While inflationary magnetogenesis models naturally provide MFs at large length scales, their strength is usually much weaker than what would explain the observations, especially once the turbulent dissipation in later stages of the Universe is taken into account. However, if the generated fields are helical, it turns out that the helicity conservation protects these MFs from dissipating and, in fact, transfers energy from small length scales to larger length scales, making the MFs even more attractive to fill the voids of the LSS. This makes ALPs a very appealing candidate, naturally providing helical fields along with a flat potential and requiring a thorough investigation of their impact on the inflationary perturbations. This has been the subject of our ongoing investigation (with Profs. Ruth Durrer and Stanislav Vilchinskii in Geneva and Prof. Kai Schmitz's working group in Münster). In a semi-analytical approach, we are investigating the impact of the production of magnetic fields on the spectrum and the bispectrum of the inflationary perturbations as well as on the dynamics of the background inflaton field. We are developing the formalism for a general inflationary model and its general coupling with the gauge fields, and then apply it to the interesting case of axion inflation.

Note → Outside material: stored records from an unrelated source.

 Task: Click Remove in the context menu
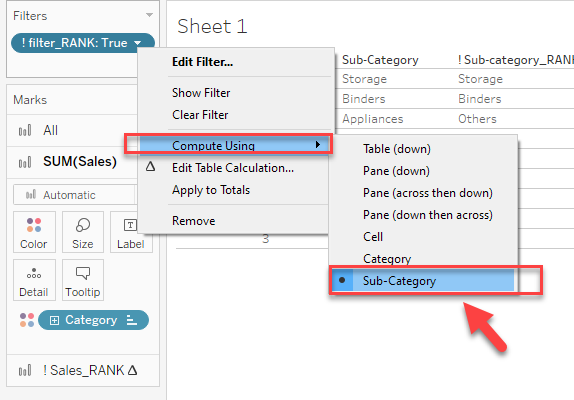(194, 221)

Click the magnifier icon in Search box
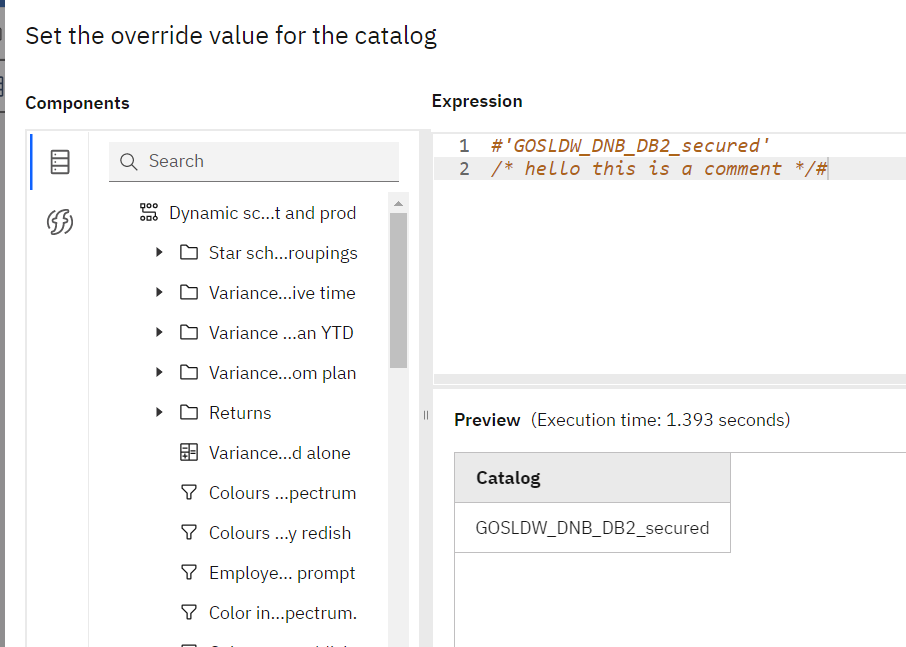pyautogui.click(x=128, y=162)
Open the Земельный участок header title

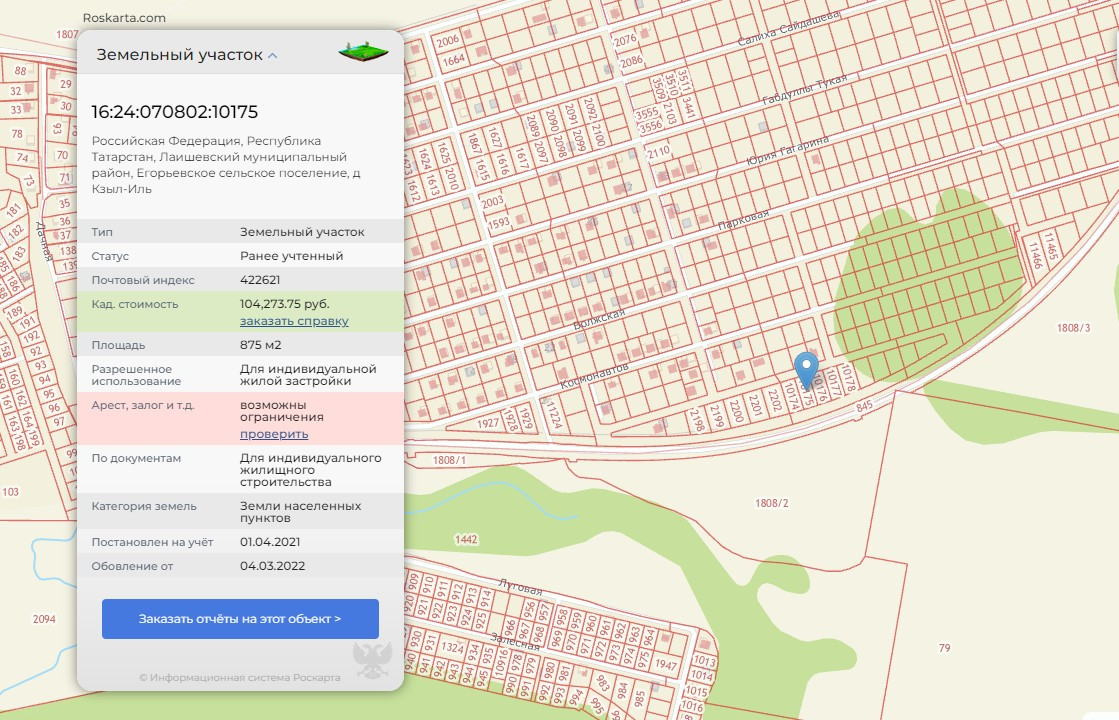coord(179,55)
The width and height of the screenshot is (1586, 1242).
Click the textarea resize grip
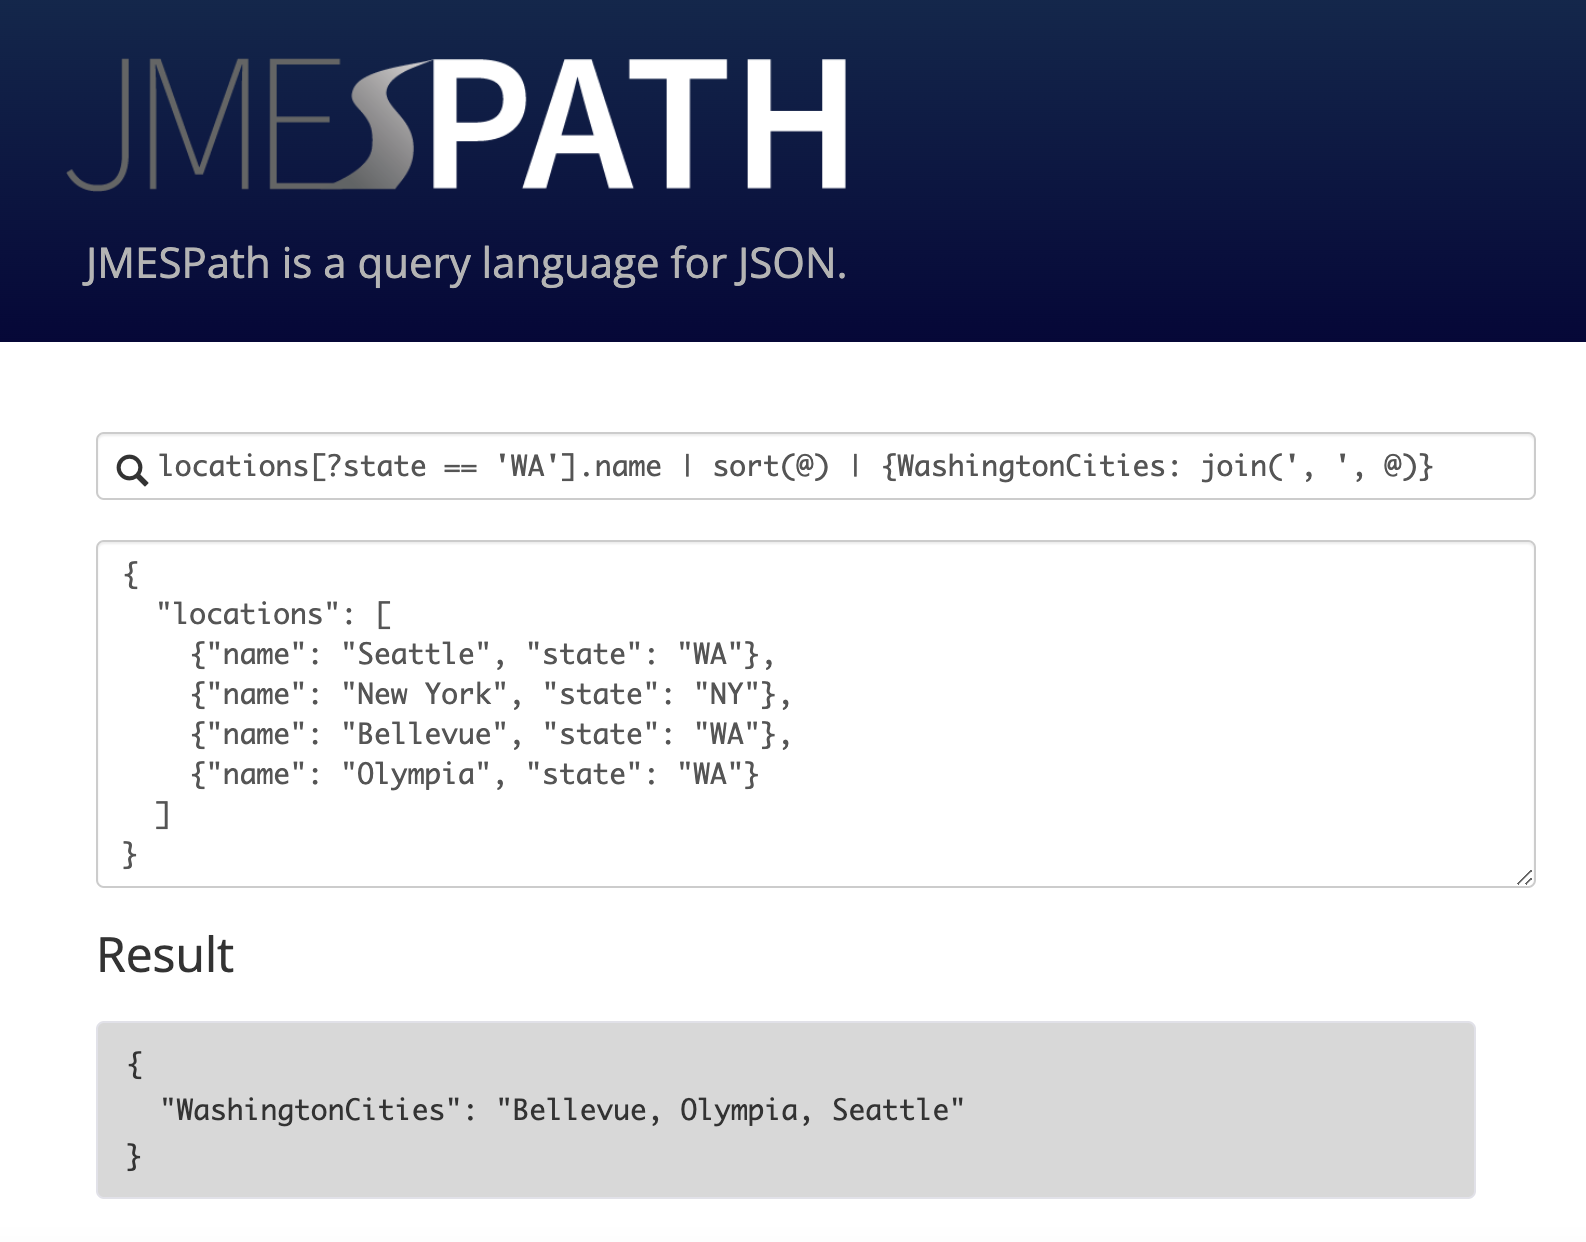pyautogui.click(x=1525, y=879)
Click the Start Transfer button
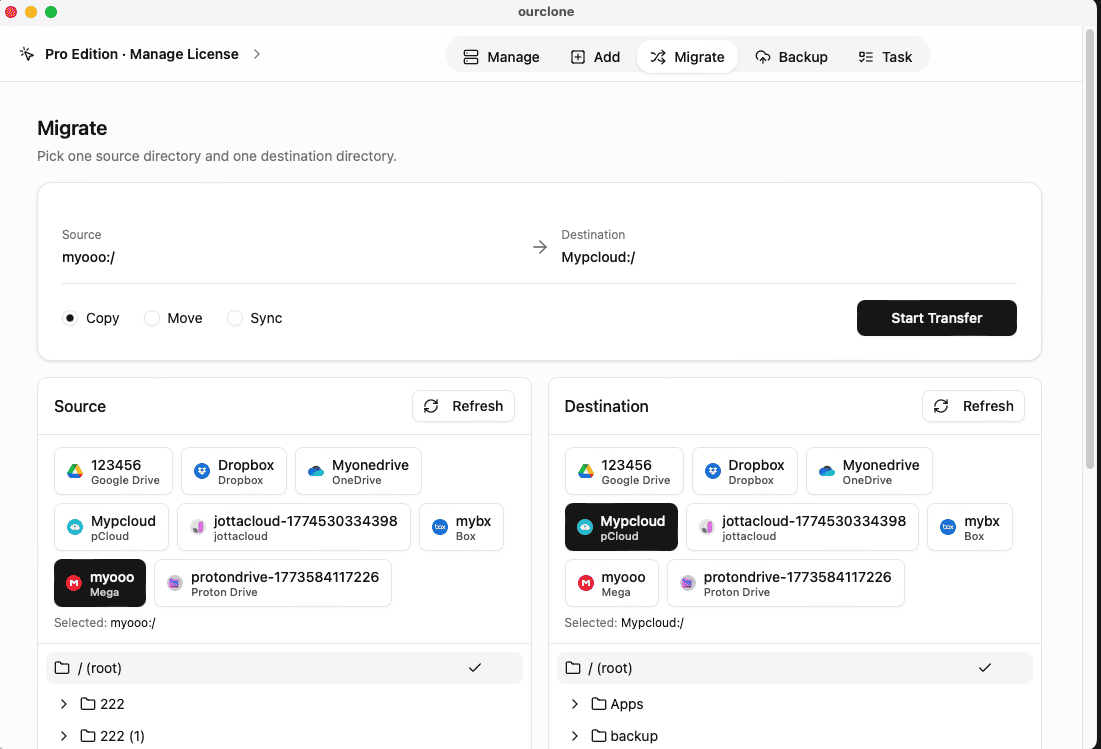 pos(936,317)
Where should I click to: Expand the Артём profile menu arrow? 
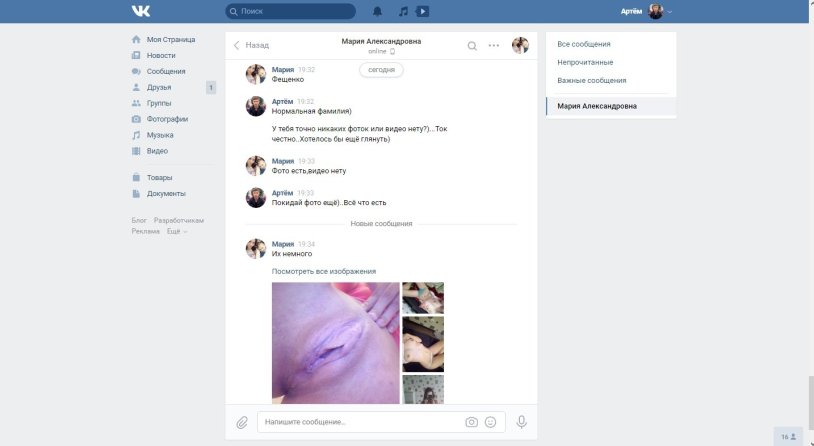[670, 12]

Stochastic gravitational waves during first-order phase transitions

While the standard model has been remarkably successful in the last half a century of experiments, there are many open cosmological questions that have prompted its extensions. It is well known that the Universe went through multiple phase transitions in its early stages, with these phase transitions being smooth crossovers in the standard model but first-order transitions in the various extensions. A first-order phase transition (FOPT) proceeds through the nucleation and the growth of bubbles of the new phase. When these bubbles merge, their collisions produce violent perturbations in the cosmic plasma, leading to gravitational waves (GWs) that form a stochastic gravitational wave background (SGWB). The recent detection of GWs by LIGO/Virgo over the last decade and the detection of SGWB through pulsar arrays in 2023 has marked the advent of GW astronomy and GW cosmology, which can provide us with an unprecedented access to the physics in the early Universe. This requires a thorough understanding of the various processes that could contribute to these GW signals, including the contribution of the FOPTs to the SGWB, offering invaluable insights into high-energy physics and the conditions of the early Universe. A lot of work is being currently done on understanding the properties of GWs produced during cosmological FOPTs from different vantage points. With Prof. Chiara Caprini, Dr. Simona Procacci and Dr. Alberto Roper Pol in Geneva, we are investigating the impact of relativistic turbulence on the production of vorticity and GWs during such FOPTs in the early Universe.